**YOUR INSTRUCTIONS:**
Quote the passage of the cycling article that begins with the words containing "The medal was" and ends with "the Christmas carnivals.".

--- start READING TEXT ---

JAMES Robinson's year-long quest to become a national champion has ended in an emotional gold medal.
Twelve months after an impressive performance in his first under-17 individual pursuit, the Prospect teenager returned to win it.
``Last year I wasn't far off the winner and a lot of people said that was very good for that age,'' Robinson said after winning the 2000-metre Australian title at Adelaide's Superdrome.
``I sat down with my brother Tom after I got home last year and said this is what I wanted and he said `you've got the engine and skill to do this if you work hard enough'.
``I thought this year I wanted to be on top of the podium and I've been training all year for that.
``It's been a few years training for an Australian title so I'm delighted to get one.''
With parents Penny and David watching, the 15-year-old Prospect High student qualified fastest for the final in which he briefly trailed South Australian Rohan Wight before storming home to win by 1.6 seconds in 2:21.893 at a speed of 50.74kmh.
The medal was particularly satisfying as it came 24 hours after Robinson had been a member of the Tasmanian quartet which narrowly missed bronze in the team pursuit.
``I had Tasmanian coach Mark Matthews riding me to schedule and I was down by 0.5 seconds but knew I had plenty left in the tank. With four laps to go I switched on the afterburners, brought it home and was just so happy when Mark said I had the lead.
``When I crossed the line I'd won by a second or two and it was just a dream come true.
``It was quite thrilling to stand on top of the podium as a national champion for the first time. It makes all that hard training worthwhile.''
Coached by Jamie Perry, Robinson said he did a lot of road racing and time trial training last year before racing the national junior track series in Sydney, Perth and Launceston followed by the Christmas carnivals.
``Jamie's been with me for four years and this is something we've always wanted to achieve and in my final year of junior track racing I've been able to repay his time and effort,'' he said.
Robinson also wasted little time phoning his brother, Tom, back in Launceston.
``He was pretty stoked,'' Tom said.

--- end READING TEXT ---
--- start EXTRACTED RECORDS ---

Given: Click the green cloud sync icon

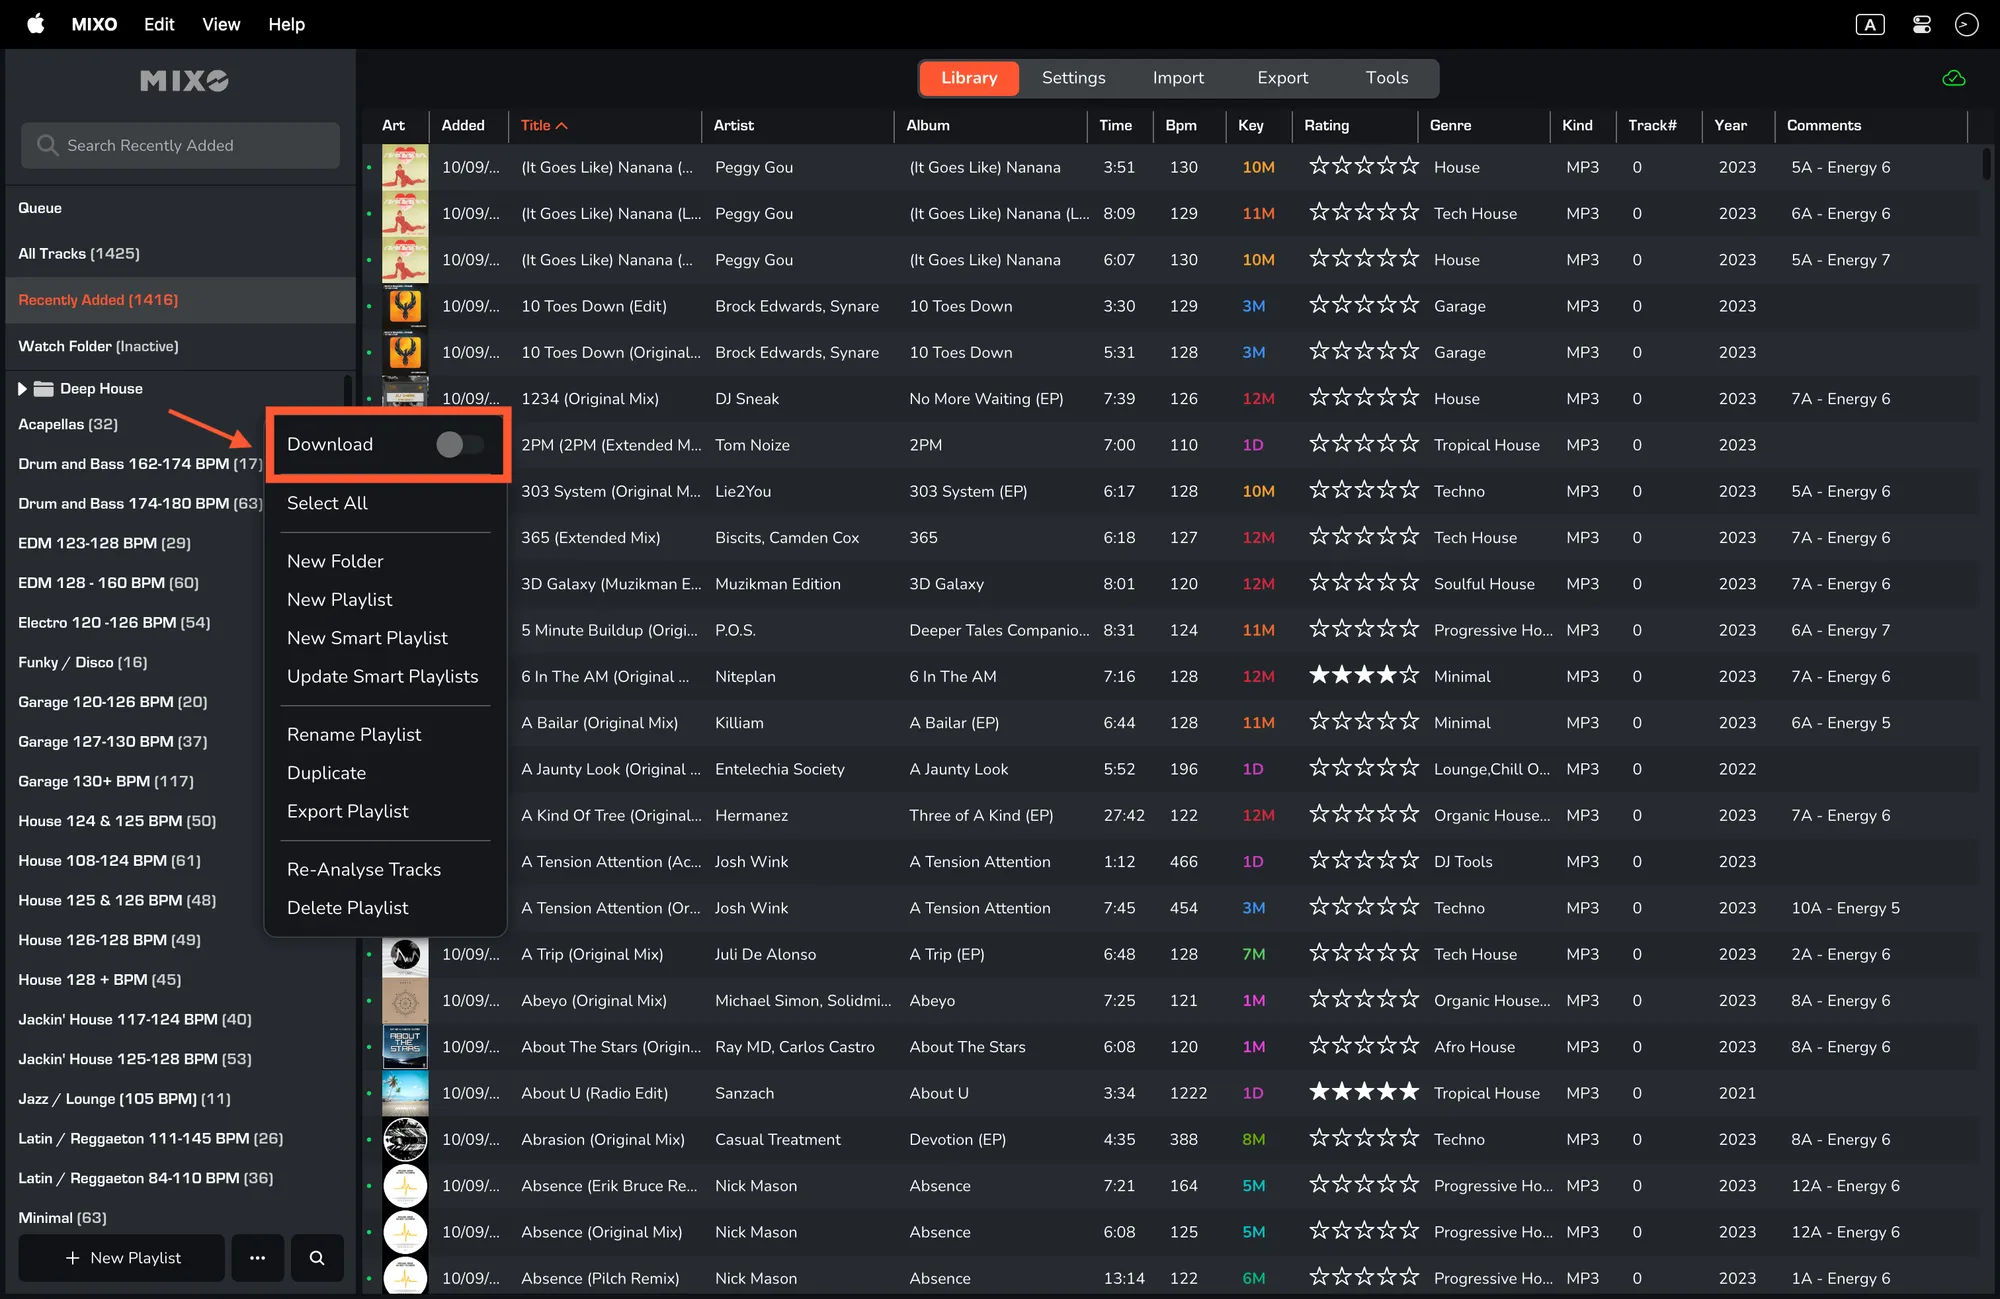Looking at the screenshot, I should [x=1953, y=78].
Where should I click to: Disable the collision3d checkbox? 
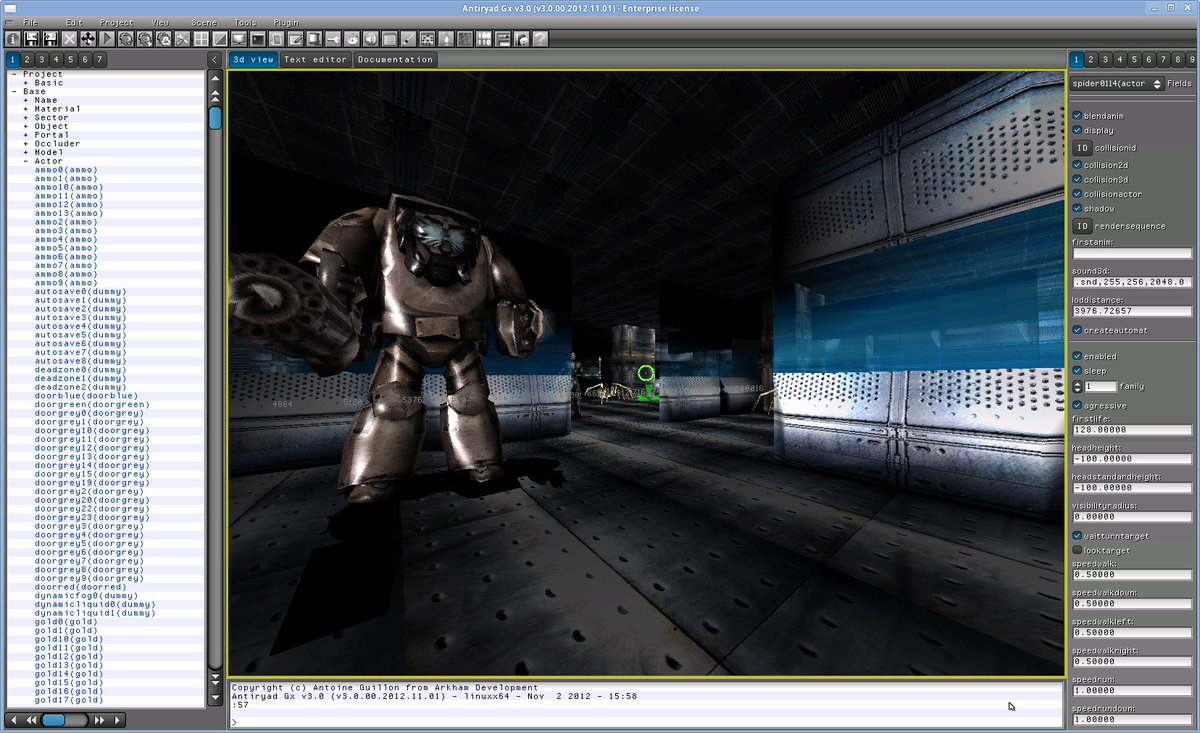[x=1077, y=179]
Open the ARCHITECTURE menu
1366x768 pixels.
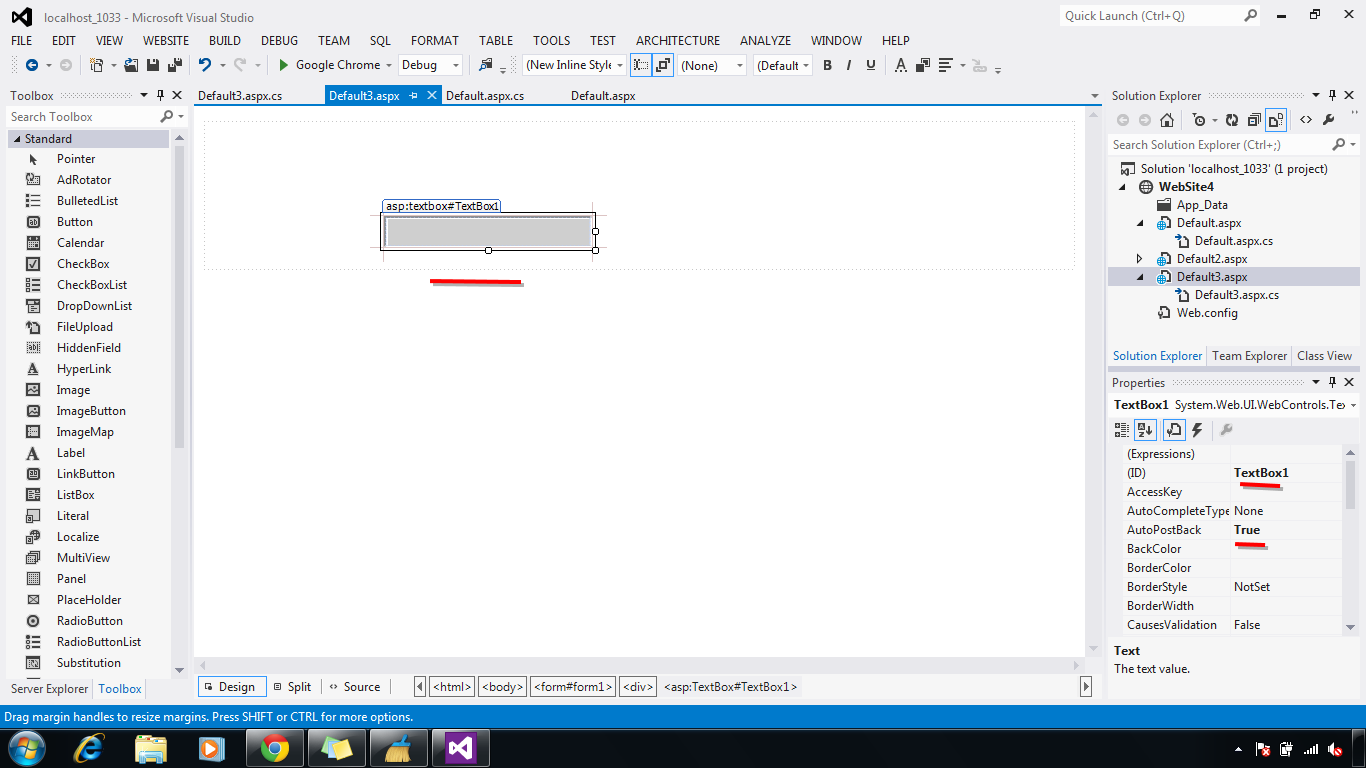677,41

--- end EXTRACTED RECORDS ---

**REPLY TO THE EXERCISE:**
The medal was particularly satisfying as it came 24 hours after Robinson had been a member of the Tasmanian quartet which narrowly missed bronze in the team pursuit.
``I had Tasmanian coach Mark Matthews riding me to schedule and I was down by 0.5 seconds but knew I had plenty left in the tank. With four laps to go I switched on the afterburners, brought it home and was just so happy when Mark said I had the lead.
``When I crossed the line I'd won by a second or two and it was just a dream come true.
``It was quite thrilling to stand on top of the podium as a national champion for the first time. It makes all that hard training worthwhile.''
Coached by Jamie Perry, Robinson said he did a lot of road racing and time trial training last year before racing the national junior track series in Sydney, Perth and Launceston followed by the Christmas carnivals.